An individual was deemed to be a carrier of an allele if the probability that the individual carried the allele was at least 0.9. The association analysis was limited to markers in which at least one (XAF, XSA), two (XBI, imputed dataset) or three (XBI, raw genotypes) individuals carried the minor allele. As association tests are frequently limited to a subset of the individuals in the dataset, the association analysis was further limited to those markers in which there was at least one carrier among the individuals in the association test. In the imputed dataset, association tests were further limited to those markers with imputation information > 0.5 and in the raw genotype set to those markers with sequencing information > 0.8 (ref. ¹).

Defining cohorts

Most studies of UKB data to date have been conducted on a list of 409,554 ‘white British’ individuals created by the UKB on the basis of white British self-identification and clustering on genetic principal components derived from microarray genotypes⁵. Like some recent studies^44,73,74, we wished to capitalize on the diversity in the UKB. To achieve this, we defined three cohorts based on the most common ancestries identified among the participants, using a combination of (1) uniform manifold approximation and projection (UMAP) dimension reduction of 40 genetic principal components provided by UKB, and (2) ADMIXTURE analysis supervised on five reference populations and self-reported ethnicity information.

To define the three cohorts, we followed previous work⁷⁵ and applied UMAP to the 40 genetic principal components provided by the UKB. UMAP was performed in R using umap::umap() using default parameters in v0.2.3, notably, n_neighbours 15 and min_dist 0.1. UMAP placed the individuals in a two-dimensional latent space featuring several clusters and filaments. These structures showed a correspondence with self-described ethnicity (Supplementary Fig. 17).

____________________

- _Your task_
Can you reproduce everything from "An individual was" down to "information > 0.8 (ref. ¹)." in the text on genetic association analysis, substituting "variants" for "markers" wherever it appears?

- _Exercise data_

____________________

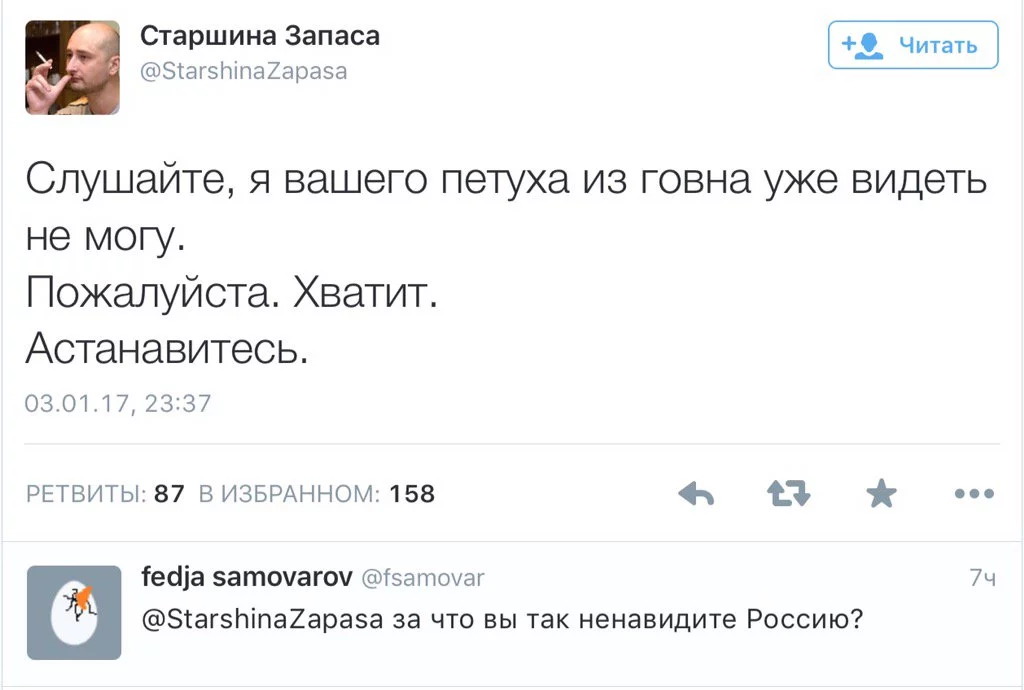Click the @StarshinaZapasa handle under the name
1024x690 pixels.
pos(243,72)
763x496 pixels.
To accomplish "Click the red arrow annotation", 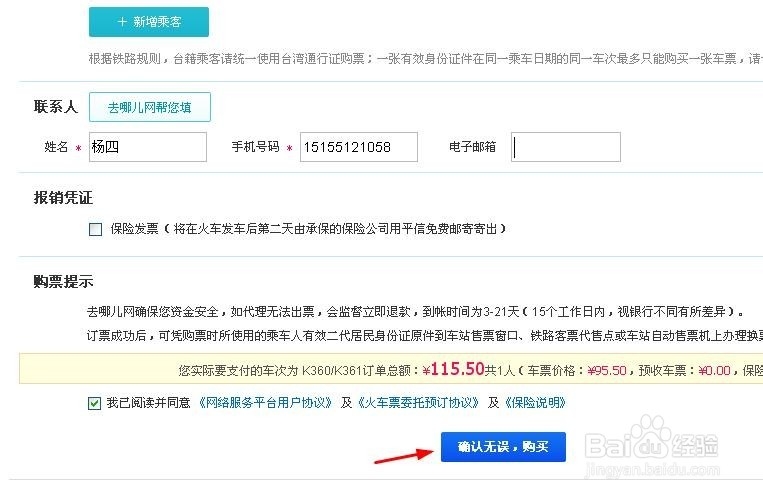I will tap(403, 456).
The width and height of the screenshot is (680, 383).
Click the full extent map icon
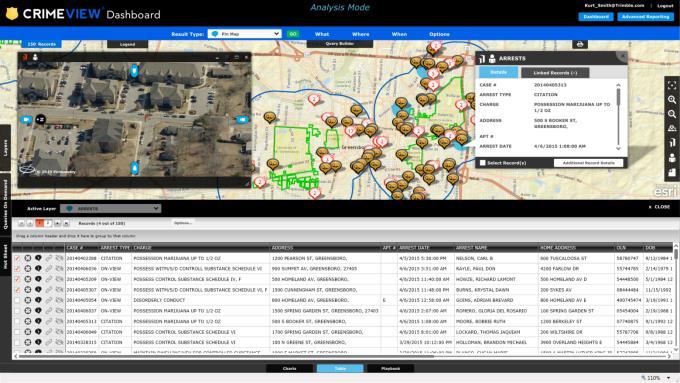(x=672, y=85)
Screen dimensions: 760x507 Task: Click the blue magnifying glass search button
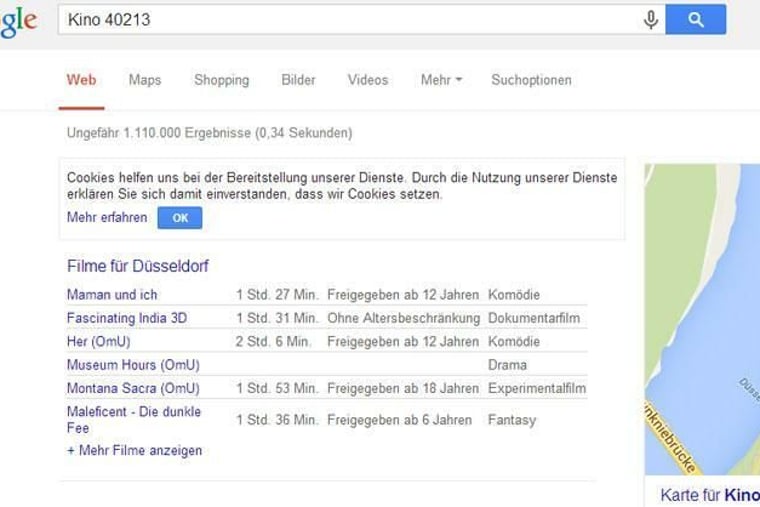pos(695,19)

____________________

- _Response to the exercise_
An individual was deemed to be a carrier of an allele if the probability that the individual carried the allele was at least 0.9. The association analysis was limited to variants in which at least one (XAF, XSA), two (XBI, imputed dataset) or three (XBI, raw genotypes) individuals carried the minor allele. As association tests are frequently limited to a subset of the individuals in the dataset, the association analysis was further limited to those variants in which there was at least one carrier among the individuals in the association test. In the imputed dataset, association tests were further limited to those variants with imputation information > 0.5 and in the raw genotype set to those variants with sequencing information > 0.8 (ref. ¹).